運動神経がまるでない人生だ。体育の授業やアウトドア遊びのときは、無様な姿が目立ちませんようにとそればかり願ってこそこそとやり過ごしてきた。そんなわたしが40を過ぎた頃からどんどん図々しくなった。他人がどう思おうが知ったこっちゃない。自分がやりたいと思ったらやってみよう。それでフットサル、キャッチボール、平泳ぎ、お相撲、キックボクシング……と謎の初挑戦を続けている。周囲は呆れ顔だ。
どの競技もびっくりするほど下手なんだけど、なんだかうれしい。だって気持ちが縮こまりそうになったら、いつだって思えるのだ。てやんでい、わたしだってフットサルの試合に出たことあんだぞ、こう見えてお相撲さんなんだぞ、簡単にビビると思うなよ、と。
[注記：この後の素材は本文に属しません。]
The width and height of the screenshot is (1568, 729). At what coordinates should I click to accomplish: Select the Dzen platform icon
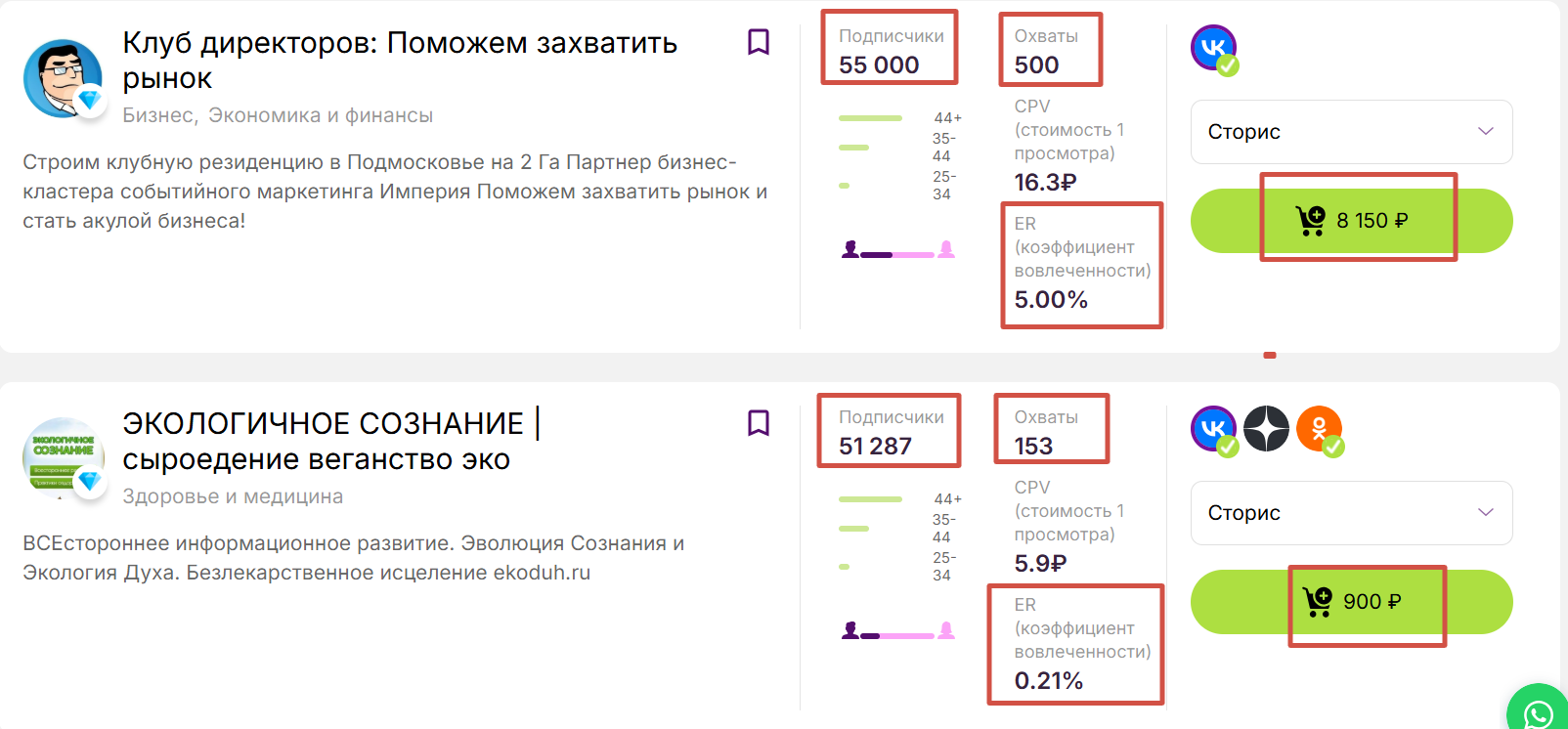(x=1266, y=429)
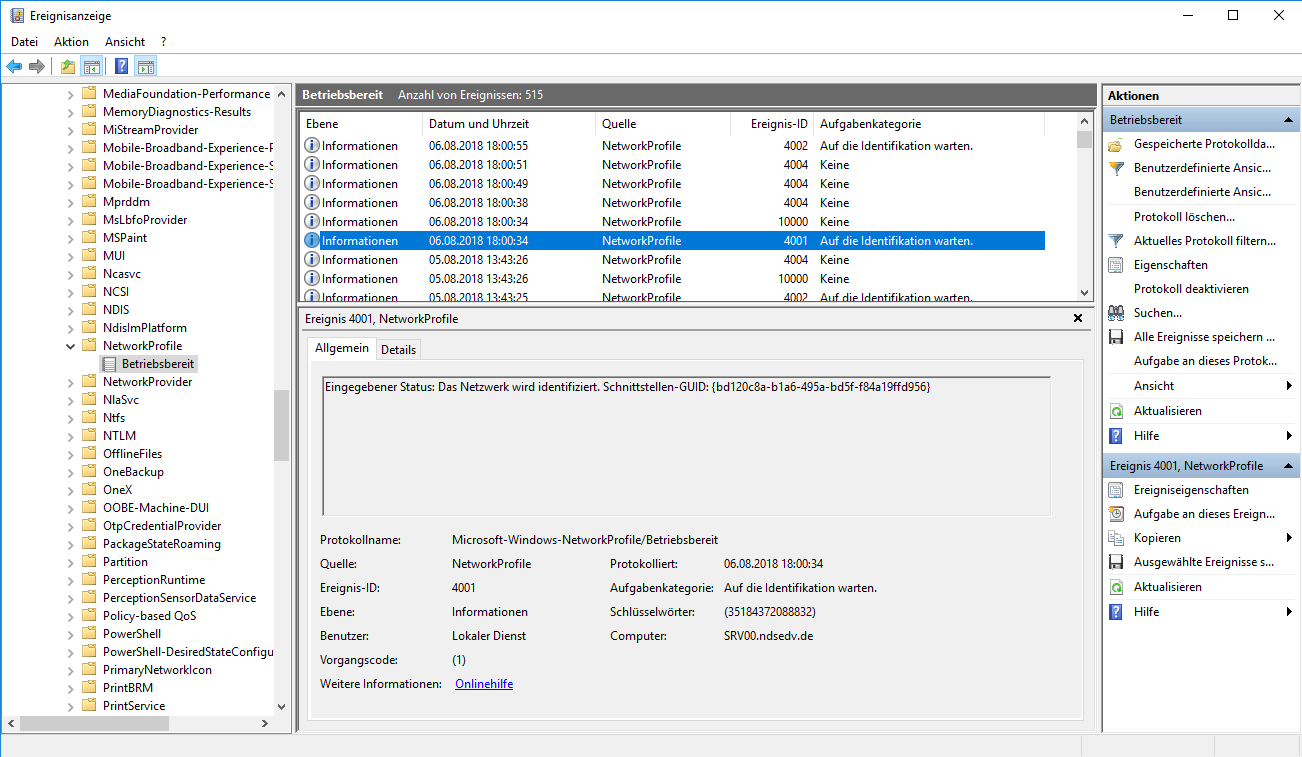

キム・ホンビ著「多情所感」(小山内園子訳 白水社 2090円)は韓国の人気エッセイストの最新刊。中年になってからおずおずとボールを蹴ってみたのはわたしと同じだが、彼女は地元チームに入部するほどサッカーにどハマりした。そんな彼女は「サッカーをやって一番よかった点」を問われて「ちゃんと戦えるようになりましたね、たとえば、大家さんと」と答える。相手を女と見くびって理不尽に怒鳴る大家に怒鳴り返すことができたのは、サッカーのおかげだと。そうそう、そうなんですよ! とわたしは激しく頷いた。
それにしても、キム・ホンビさんはクスクス笑えてしみじみできるエピソードを拾う天才だなぁ。一編ずつ味わって本当に楽しい読書だった。散りばめられた韓国文化の断片がまた興味深かった。わたしたちはビビらなくていい。もっと伸び伸び生きていい。さーて、四股踏むぞー。